On notera quand même qu’unser Borussia a bétonné sa deuxième place au classement, relégué Schalke à dix points (quel plaisir, Danke Nürnberg !) et quasiment assuré son ticket direct pour la prochaine Ligue des Champions. Du coup, le BVB pourra donner la priorité à l’actuelle édition de la C1. Tu sais que j’aurai souhaité retrouver Schalke en quart de finale pour venger les deux Derbys perdus cette saison. Mais les poltrons d’Herne-West se sont rendus compte à quel point leurs deux succès tenaient de l’anomalie et ont préféré se vautrer devant Galatasaray pour ne pas prendre le risque de nous offrir une revanche. Le Bayern Munich a d’ailleurs aussi tout tenté pour se soustraire à toute chance de revanche pour le BVB et y serait sans doute parvenu contre un adversaire moins timoré qu’Arsenal.

Finalement, ce sera donc Malaga, ça me convient aussi. On ne sous-estimera pas cette équipe à qui tout le monde promet l’élimination à chaque tour mais qui est toujours là avec un entraîneur, Manuel Pellegrini, qui y fait un boulot formidable dans des conditions difficiles. D’ailleurs, si le club andalou lui-même n’a aucune référence à ce niveau de compétition, les mercenaires qui composent son effectif ont bien plus d’expérience de la C1 que les Bubis de Jürgen Klopp. Accessoirement, quitte à se coltiner un déplacement en Espagne, autant aller découvrir un stade où il y aura un minimum d’engouement, d’enthousiasme et de répondant plutôt qu’un énième voyage dans les tombeaux à touristes silencieux madrilènes ou barcelonais. Et puis l’Andalousie ce sera l’occasion d’aller voir la mer et le soleil, cela nous changera des usines et des frimas du Ruhrpott. Finalement, la vie a bien plus d’attrait que ce que l’on pensait une semaine auparavant dans la grisaille de Gelsenkirchen. 

Borussia Dortmund – SC Freiburg 5-1 (3-1)

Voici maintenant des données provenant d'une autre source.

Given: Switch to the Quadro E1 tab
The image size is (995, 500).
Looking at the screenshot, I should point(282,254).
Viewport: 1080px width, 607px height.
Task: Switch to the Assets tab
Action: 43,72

Signal Iduna Park, 80’645 spectateurs (guichets fermés).
Arbitre : M. Weiner.
Buts : 28e Schmid (0-1), 41e Lewandowski (1-1), 44e Sahin (2-1), 45e + 1 Lewandowski (3-1), 73e Sahin (4-1), 78e Bittencourt (5-1).
Dortmund: Weidenfeller; Piszczek, Subotic, Santana, Schmelzer; Gündogan, Sahin; Blaszczykowski (76e Grosskreutz), Götze (77e Bittencourt), Reus (81e Schieber); Lewandowski.
Freiburg: Baumann; Sorg (79e Mujdza), Ginter, Krmas, Günter; Schmid, Schuster (71e Diagne), Flum, Caligiuri (81e Guede); Kruse, Terrazzino.
Cartons jaunes: 40e Schuster, 74e Subotic, 79e Mujdza.
Notes: Dortmund sans Owomoyela, Hummels, Kehl ni Bender (blessés), Freiburg sans Makiadi, Zuck ni Freis (blessés).